Kelime ve öğe bulma kayıtları

++++

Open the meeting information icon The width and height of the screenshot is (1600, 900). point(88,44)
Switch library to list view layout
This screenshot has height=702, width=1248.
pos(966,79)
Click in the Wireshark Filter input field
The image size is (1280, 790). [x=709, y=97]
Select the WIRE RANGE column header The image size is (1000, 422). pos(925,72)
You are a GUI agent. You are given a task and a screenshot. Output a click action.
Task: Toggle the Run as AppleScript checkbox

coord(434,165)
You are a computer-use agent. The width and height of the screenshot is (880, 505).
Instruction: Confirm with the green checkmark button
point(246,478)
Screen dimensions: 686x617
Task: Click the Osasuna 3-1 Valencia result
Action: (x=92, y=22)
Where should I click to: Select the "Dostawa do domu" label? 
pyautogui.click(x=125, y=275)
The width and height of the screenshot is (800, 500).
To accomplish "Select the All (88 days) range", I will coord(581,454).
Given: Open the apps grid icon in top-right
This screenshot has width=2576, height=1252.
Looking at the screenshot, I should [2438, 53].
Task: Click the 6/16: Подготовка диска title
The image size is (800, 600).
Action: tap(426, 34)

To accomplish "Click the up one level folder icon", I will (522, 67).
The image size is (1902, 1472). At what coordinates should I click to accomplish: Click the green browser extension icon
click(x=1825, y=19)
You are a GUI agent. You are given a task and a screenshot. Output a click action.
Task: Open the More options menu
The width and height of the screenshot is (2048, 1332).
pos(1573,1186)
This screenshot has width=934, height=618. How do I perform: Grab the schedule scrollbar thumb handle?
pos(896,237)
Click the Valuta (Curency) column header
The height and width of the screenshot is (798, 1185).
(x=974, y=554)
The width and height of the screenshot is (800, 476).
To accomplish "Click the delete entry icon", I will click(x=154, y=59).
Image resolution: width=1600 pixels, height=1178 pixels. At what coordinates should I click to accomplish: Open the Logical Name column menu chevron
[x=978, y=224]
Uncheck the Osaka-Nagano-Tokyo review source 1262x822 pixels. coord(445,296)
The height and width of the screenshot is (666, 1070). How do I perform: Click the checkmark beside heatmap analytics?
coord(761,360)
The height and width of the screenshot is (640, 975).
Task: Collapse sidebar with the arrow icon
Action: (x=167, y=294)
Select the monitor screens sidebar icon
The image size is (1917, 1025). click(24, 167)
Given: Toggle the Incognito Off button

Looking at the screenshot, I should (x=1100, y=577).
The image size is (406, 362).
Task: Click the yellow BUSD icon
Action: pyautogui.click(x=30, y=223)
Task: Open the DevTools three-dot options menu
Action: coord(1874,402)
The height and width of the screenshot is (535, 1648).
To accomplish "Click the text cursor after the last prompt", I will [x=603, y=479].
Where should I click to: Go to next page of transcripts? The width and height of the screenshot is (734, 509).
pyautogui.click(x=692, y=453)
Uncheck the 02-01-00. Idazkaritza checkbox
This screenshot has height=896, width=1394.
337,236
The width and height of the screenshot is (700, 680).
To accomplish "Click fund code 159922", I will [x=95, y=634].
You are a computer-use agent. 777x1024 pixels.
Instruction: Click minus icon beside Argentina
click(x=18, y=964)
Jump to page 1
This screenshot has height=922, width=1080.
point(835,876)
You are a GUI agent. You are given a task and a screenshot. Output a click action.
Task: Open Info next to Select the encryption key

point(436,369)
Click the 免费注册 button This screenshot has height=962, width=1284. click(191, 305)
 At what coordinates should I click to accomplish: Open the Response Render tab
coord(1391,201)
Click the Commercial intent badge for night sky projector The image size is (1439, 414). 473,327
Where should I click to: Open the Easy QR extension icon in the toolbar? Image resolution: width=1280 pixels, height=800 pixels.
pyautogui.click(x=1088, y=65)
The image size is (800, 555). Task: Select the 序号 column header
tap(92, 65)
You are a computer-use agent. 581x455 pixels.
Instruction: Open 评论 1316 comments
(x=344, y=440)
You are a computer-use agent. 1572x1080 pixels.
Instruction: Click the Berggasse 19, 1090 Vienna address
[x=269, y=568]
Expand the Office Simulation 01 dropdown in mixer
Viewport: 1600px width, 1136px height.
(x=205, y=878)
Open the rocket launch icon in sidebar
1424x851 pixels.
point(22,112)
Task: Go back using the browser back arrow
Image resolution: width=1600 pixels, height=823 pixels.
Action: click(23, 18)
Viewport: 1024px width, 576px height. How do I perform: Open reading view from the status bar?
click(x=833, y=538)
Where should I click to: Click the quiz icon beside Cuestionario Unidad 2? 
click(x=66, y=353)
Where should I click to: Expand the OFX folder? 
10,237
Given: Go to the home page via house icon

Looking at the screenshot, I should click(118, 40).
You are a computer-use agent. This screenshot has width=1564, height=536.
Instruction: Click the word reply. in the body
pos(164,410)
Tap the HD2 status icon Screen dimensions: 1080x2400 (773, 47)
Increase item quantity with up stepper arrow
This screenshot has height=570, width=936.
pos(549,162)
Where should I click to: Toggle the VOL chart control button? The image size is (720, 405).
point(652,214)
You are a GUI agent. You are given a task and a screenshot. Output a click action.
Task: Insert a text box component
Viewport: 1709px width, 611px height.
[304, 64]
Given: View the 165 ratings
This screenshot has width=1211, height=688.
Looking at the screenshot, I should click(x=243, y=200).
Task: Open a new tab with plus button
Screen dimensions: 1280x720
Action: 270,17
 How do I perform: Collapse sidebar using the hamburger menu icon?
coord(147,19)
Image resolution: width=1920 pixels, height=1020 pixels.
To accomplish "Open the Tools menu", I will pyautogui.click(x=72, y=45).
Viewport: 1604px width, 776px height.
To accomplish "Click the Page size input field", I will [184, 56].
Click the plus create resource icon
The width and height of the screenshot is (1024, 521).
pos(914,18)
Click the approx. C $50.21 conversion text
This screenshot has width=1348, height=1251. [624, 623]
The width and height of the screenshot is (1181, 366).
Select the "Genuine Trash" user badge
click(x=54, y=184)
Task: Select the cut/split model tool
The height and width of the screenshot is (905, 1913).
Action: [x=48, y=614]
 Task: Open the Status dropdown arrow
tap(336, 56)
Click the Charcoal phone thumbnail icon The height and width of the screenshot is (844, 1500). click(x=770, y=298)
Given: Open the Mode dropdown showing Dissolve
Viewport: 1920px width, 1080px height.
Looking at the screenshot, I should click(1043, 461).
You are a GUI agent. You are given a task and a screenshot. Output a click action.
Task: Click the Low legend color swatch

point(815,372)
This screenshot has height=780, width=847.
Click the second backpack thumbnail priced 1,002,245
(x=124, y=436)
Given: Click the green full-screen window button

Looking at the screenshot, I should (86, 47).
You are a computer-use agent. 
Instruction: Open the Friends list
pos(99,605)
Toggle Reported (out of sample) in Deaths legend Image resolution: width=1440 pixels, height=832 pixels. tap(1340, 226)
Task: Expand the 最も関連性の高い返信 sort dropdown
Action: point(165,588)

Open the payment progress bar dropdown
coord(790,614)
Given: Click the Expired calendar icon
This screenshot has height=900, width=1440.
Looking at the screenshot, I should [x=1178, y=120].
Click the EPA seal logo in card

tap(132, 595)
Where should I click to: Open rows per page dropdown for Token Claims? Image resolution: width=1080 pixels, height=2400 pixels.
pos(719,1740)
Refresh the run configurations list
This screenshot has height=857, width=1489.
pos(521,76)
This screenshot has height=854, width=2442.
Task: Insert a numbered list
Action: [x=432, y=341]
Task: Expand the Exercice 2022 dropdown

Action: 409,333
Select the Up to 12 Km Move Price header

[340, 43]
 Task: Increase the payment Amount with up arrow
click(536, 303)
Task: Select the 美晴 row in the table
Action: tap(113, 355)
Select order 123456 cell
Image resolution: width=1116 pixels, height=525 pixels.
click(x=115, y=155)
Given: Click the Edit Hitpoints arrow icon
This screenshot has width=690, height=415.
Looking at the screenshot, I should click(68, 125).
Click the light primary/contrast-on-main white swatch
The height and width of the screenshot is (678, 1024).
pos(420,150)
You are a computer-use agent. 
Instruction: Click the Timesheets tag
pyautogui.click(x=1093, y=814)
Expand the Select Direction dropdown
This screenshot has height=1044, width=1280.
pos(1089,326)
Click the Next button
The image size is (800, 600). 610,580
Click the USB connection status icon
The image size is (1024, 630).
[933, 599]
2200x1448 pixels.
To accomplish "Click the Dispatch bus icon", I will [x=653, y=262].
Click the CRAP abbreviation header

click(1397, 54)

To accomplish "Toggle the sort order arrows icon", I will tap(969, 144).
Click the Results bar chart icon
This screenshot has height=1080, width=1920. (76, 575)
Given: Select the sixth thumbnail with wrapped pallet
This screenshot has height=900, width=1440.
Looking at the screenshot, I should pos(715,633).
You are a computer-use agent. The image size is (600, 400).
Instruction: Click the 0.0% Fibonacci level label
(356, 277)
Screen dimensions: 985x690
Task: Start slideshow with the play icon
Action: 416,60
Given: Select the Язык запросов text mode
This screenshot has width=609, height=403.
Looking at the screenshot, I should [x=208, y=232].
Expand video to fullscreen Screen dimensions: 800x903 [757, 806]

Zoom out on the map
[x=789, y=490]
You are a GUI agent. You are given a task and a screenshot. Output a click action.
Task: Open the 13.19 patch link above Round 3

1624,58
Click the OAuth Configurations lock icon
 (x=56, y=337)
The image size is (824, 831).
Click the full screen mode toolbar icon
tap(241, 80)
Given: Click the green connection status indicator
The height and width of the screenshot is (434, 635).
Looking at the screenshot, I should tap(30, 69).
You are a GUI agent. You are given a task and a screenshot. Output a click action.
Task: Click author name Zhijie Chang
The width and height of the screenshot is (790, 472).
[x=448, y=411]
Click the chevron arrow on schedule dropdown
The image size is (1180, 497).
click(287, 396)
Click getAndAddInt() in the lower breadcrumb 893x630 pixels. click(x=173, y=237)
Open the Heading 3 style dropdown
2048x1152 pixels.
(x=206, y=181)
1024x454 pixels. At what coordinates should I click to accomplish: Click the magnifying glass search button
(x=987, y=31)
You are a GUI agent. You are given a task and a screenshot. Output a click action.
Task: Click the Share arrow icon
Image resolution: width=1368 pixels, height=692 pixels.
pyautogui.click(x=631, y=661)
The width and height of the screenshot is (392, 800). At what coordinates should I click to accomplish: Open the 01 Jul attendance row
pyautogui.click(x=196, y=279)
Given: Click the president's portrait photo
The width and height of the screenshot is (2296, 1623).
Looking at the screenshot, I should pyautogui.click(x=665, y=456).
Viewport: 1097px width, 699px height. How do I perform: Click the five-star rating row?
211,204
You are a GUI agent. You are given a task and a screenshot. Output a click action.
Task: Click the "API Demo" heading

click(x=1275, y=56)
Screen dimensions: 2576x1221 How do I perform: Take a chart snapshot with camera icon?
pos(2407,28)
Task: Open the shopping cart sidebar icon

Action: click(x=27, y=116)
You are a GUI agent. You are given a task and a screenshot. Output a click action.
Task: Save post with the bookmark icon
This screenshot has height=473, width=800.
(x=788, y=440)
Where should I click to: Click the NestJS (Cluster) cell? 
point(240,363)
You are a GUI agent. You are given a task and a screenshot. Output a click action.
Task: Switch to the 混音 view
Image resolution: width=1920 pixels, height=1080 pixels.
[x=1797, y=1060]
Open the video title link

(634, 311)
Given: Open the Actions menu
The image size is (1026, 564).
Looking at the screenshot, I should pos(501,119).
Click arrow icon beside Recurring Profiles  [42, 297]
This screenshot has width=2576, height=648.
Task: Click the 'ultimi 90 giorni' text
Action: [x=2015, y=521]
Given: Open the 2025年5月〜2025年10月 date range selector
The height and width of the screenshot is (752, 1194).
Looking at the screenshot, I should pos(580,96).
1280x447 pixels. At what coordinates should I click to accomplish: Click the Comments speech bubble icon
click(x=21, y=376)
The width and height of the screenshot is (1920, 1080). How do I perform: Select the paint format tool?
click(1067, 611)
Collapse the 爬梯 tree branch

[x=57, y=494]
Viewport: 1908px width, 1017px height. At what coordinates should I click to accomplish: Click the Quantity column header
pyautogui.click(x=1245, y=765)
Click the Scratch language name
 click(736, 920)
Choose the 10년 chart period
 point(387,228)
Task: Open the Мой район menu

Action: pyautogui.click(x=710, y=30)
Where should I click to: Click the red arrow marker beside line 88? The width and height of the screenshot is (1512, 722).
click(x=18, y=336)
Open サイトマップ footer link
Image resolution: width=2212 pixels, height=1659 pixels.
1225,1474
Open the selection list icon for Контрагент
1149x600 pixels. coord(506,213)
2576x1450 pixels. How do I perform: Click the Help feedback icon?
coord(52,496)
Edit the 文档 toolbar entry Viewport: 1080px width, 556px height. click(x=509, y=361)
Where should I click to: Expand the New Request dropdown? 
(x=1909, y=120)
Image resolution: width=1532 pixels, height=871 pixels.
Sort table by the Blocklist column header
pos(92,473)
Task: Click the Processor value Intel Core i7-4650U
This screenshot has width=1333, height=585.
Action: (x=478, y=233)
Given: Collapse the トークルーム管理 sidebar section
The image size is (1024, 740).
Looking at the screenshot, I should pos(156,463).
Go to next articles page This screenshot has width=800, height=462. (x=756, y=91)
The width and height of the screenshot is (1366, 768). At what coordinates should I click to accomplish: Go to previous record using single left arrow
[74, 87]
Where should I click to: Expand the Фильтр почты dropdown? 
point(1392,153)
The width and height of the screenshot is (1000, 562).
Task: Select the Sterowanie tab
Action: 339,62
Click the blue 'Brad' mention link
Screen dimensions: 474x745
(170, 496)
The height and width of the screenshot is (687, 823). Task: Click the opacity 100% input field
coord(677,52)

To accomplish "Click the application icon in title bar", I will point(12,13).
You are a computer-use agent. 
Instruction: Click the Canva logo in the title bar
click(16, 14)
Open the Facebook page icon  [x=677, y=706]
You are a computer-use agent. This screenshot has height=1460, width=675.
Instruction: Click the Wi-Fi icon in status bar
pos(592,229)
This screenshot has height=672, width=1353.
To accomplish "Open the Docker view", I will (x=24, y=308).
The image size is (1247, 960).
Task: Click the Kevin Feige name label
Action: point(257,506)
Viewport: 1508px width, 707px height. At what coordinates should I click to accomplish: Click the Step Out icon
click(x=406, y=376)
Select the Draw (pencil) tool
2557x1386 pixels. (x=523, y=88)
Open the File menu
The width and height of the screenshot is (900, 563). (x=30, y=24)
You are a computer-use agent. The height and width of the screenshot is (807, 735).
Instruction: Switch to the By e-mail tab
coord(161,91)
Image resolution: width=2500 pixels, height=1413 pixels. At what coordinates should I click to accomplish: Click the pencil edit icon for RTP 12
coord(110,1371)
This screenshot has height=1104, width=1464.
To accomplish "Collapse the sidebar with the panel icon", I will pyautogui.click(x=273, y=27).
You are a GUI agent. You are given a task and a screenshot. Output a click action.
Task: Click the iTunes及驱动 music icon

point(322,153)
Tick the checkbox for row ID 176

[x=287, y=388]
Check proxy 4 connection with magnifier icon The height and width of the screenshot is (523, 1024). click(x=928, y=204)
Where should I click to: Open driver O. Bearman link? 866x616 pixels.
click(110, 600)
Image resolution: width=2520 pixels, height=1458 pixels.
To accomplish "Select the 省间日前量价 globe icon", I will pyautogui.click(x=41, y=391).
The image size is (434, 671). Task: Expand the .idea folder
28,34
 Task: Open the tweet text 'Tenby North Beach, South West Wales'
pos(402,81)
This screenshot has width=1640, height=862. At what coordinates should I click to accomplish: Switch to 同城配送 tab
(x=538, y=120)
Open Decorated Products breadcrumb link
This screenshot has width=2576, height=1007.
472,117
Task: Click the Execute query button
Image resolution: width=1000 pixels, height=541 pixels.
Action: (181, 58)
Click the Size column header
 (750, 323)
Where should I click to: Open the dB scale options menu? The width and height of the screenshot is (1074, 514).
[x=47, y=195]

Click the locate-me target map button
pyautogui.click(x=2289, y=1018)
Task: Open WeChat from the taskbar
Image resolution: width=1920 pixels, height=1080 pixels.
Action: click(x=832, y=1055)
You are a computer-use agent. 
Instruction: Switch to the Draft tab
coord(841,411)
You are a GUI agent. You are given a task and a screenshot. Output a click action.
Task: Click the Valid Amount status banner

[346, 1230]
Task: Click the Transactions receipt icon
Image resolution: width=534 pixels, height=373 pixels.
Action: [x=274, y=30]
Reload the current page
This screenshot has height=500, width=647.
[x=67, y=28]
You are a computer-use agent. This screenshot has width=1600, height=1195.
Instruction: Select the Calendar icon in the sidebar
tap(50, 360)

++++

Verinin başından “Select the WIRE” ifadesini içeren satıra kadar, o satır da dahil, tüm satırları hiçbir değişiklik yapmadan yeniden yazın.

Open the meeting information icon The width and height of the screenshot is (1600, 900). point(88,44)
Switch library to list view layout
This screenshot has height=702, width=1248.
pos(966,79)
Click in the Wireshark Filter input field
The image size is (1280, 790). [x=709, y=97]
Select the WIRE RANGE column header The image size is (1000, 422). pos(925,72)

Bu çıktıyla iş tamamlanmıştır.